Bon débarras, dut penser Georges. On suit quelque temps encore Pont-Bellanger, au manoir de Bossény d’abord, chez Le Gris-Duval, où, dans la nuit du 3 août, ses sentinelles sont désarmées, Salomon de Lorgeril tué, lui-même laissé pour mort, puis à Saint-Méen, en Ille-et-Vilaine, où il guérit et où ses traces se perdent. Mais sa femme les retrouvera, prétendent les informés, et fournira au général Hoche toutes les précisions nécessaires pour le cerner quelques mois plus tard (25 mars 1796) à Médréac, canton de Montfort- la-Cane, sans qu’on sache bien s’il y tomba par surprise sous les balles des Bleus ou s’il s’offrit à elles volontairement, comme le bruit en courut. Et le dégoût, en effet, put bien l’avoir décidé à ce dernier parti. Maîtresse du général Hoche, écrivait de Brest au comte d’Artois, en 1814, le comte de Ferrières, [Louise du Grégo] osait en afficher le portrait sur son sein ; elle portait avec effronterie le costume sanglant qu’on appelait alors habit à la victime ; à Trévarez, un des châteaux de sa famille dont elle avait obtenu la restitution, Hoche venait souvent la voir de Lesneven, son quartier général, et la tradition veut que des relais de chevaux frais et vifs fussent préparés sur la route pour lui permettre d’aller toujours le galop. Est-ce de là qu’elle fit découpler sur Pont- Bellanger, rembuché à Médréac, les limiers de Bonté, un ancien aide girondin de Puisaye devenu l’un des adjoints de Hoche ? Moins d’un an après (4 brumaire an VI), cette épouse générale de tous les généraux amateurs, comme l’appelle pittoresquement un rapport de Bosquet à l’administration du Morbihan, convolait en justes noces avec l’exécuteur présumé de son mari.
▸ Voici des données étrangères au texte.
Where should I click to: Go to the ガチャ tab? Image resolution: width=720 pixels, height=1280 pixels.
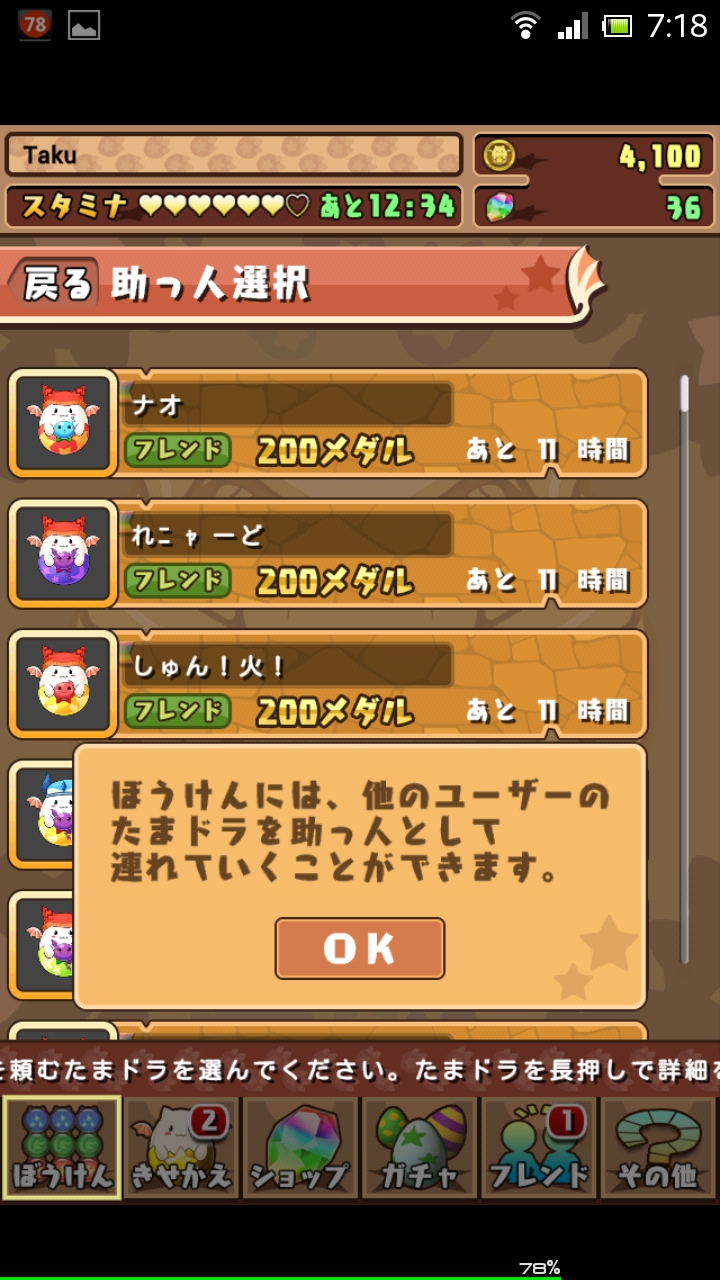420,1147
Pendant ce temps, Georges conduisait la retraite. Elle fut un chef-d’œuvre, peut-être son chef-d’œuvre, car les grandes rencontres, les batailles en lignes déployées ne lui réussiront guère et il sera, par excellence, le stratège des bonds foudroyants et des replis pareils à des évanouissements.
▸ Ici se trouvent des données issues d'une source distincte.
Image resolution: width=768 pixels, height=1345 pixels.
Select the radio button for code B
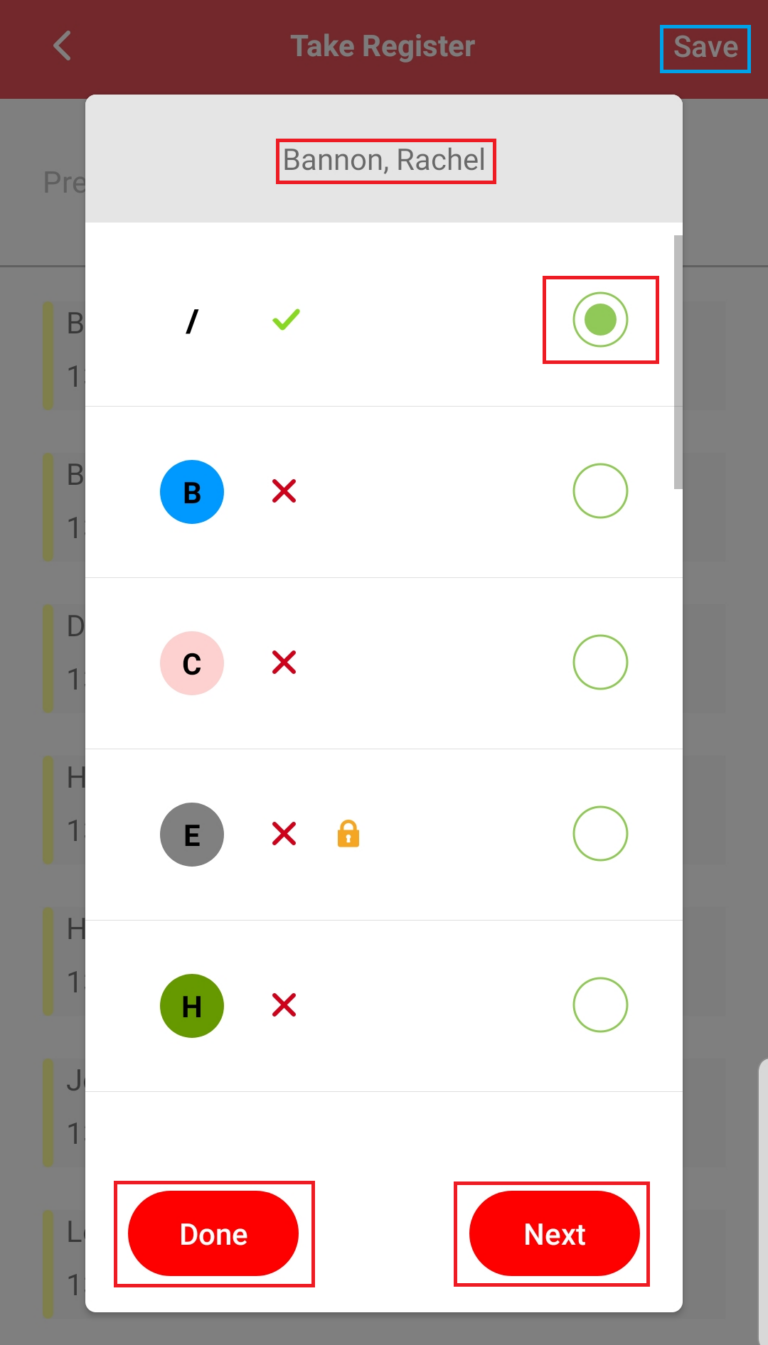600,491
Mais ici c’est autre chose : trente lieues à couvrir, tout un département et la moitié d’un autre à faire traverser par quatre mille hommes désorientés, découragés, qui se sont hâtés de jeter dans les buissons et les roseaux leur maudite défroque écarlate, et talonnés en outre par les Bleus, dénoncés par les municipalités, importuns même à leurs amis de la veille que la défaite a retournés, telle est la complexe équation à résoudre et qui demande les facultés d’un nouveau Xénophon. Mais Georges n’est point troublé par sa difficulté. En échange de l'obéissance passive qu’il a fait jurer à ses hommes, il s’est engagé sur son honneur de chrétien à les ramener tous au pays — et il tiendra parole. Trois jours lui suivront : dès Cléguérec, ils commencent à se sentir chez eux. Une partie de la longue colonne s’égaye, sur son ordre, par les landes, les chemins de labour, vers les fermes blotties dans les creux, où elle se mottera jusqu’au signal du prochain rassemblement. A Moustoir-Locminé, dislocation générale. Seuls resteront avec lui, autour de lui, ceux qui ne pouvaient pas rentrer chez eux, soit parce qu’ils n’avaient pas de moyens d’existence ou que le lieu de leurs domiciles fût occupé par les troupes républicaines (Rohu) : des loges sous les taillis, des caches dans des maisons de confiance, leur ont été apprêtées ; les guinées anglaises épuisées et en attendant que Georges en reçoive de nouvelles par d’Allègre, qui est parti pour Londres, ou par Mercier La Vendée, qu’il a envoyé prendre les instructions du comte d’Artois, débarqué à l'île d’Yeu avec le troisième échelon du corps expéditionnaire primitivement destiné à Quiberon, on réglera les fournisseurs au moyen de ces étranges bons payables quand il y aura de l'argent dont se contentait la candeur d’un peuple étranger à tout esprit de mercantilisme et que le dernier prodige de Georges, cette retraite si difficile opérée en trois jours, sans aucune perte d’hommes, avait achevé de lui assujettir.